Universal Measurement Architecture

Universal Measurement Architecture Guide
Copyright © 1997 The Open Group

Introduction

Performance Measurement in Open Systems

The commercialisation of POSIX-based computing is continuing at a rapid pace, adding capabilities not just expected, but desperately needed by MIS shops and new commercial users. One such feature is performance management. The users familiar with mainframe data processing environments are used to having sophisticated tools available to determine resource utilisation, predict system capacities and growth paths, and even to compare CPU models for making purchase decisions.

Although the open system concept is creating a revolution in applications development and system migration paths, certain capabilities (such as performance management) have not been standardised. Currently there is generally insufficient performance management functionality in Open Systems, and even where it does exist it is often provided in a different way on systems from different vendors.

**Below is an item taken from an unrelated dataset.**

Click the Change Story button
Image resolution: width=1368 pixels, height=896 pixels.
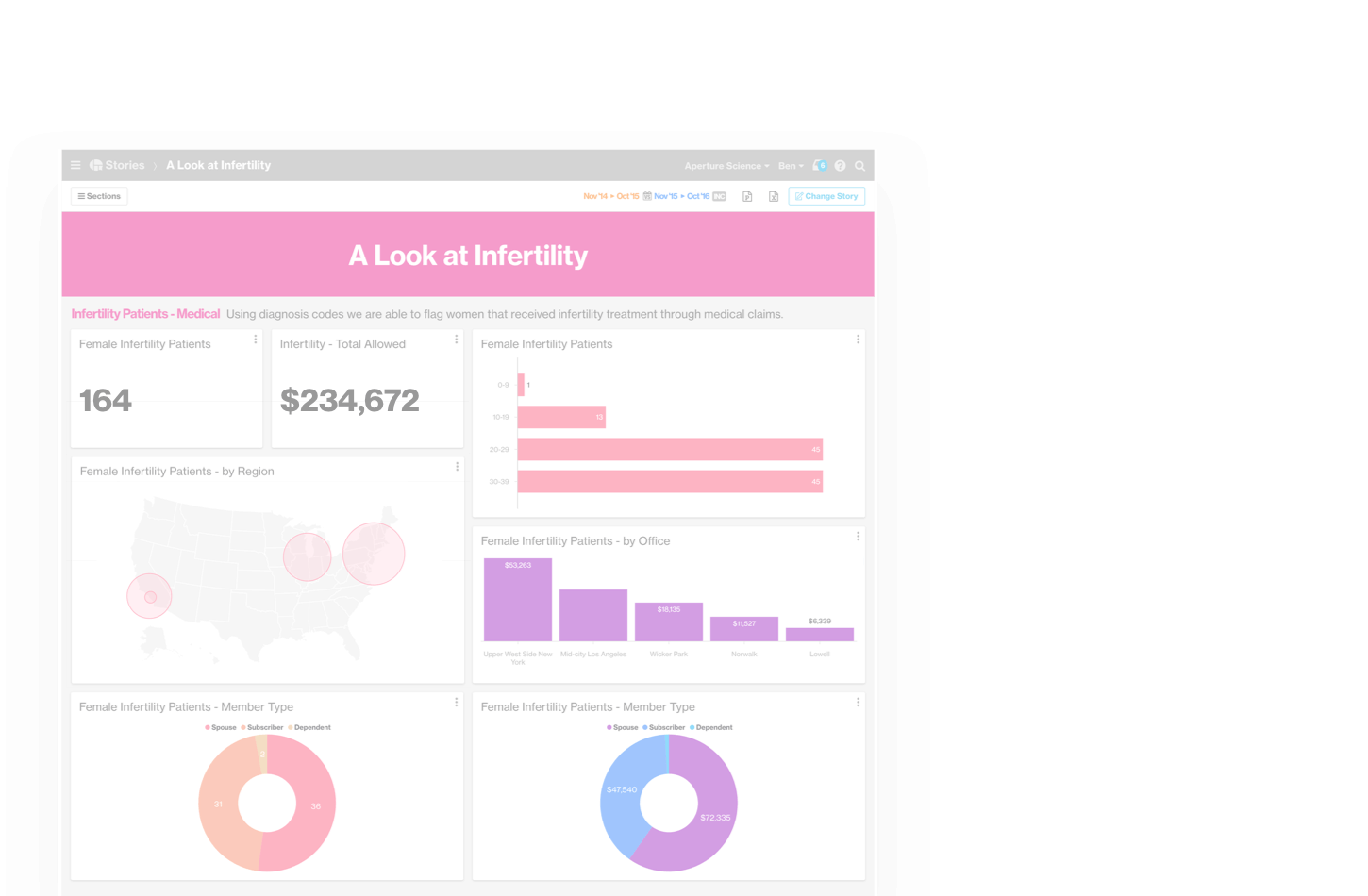tap(826, 196)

Key areas of work in the development of the UMA specifications include performance data availability and interfaces for its collection. Until the data and interfaces are standardised, each computer vendor, performance software vendor, or large end user is faced with the task of kernel modification to collect the necessary data, development of a proprietary kernel interface to move the data to user-space, and development of custom performance monitoring and management software. Until such interfaces are standardised, few performance management tools will be built because of the cost of their migration between operating system versions or POSIX-based system implementations.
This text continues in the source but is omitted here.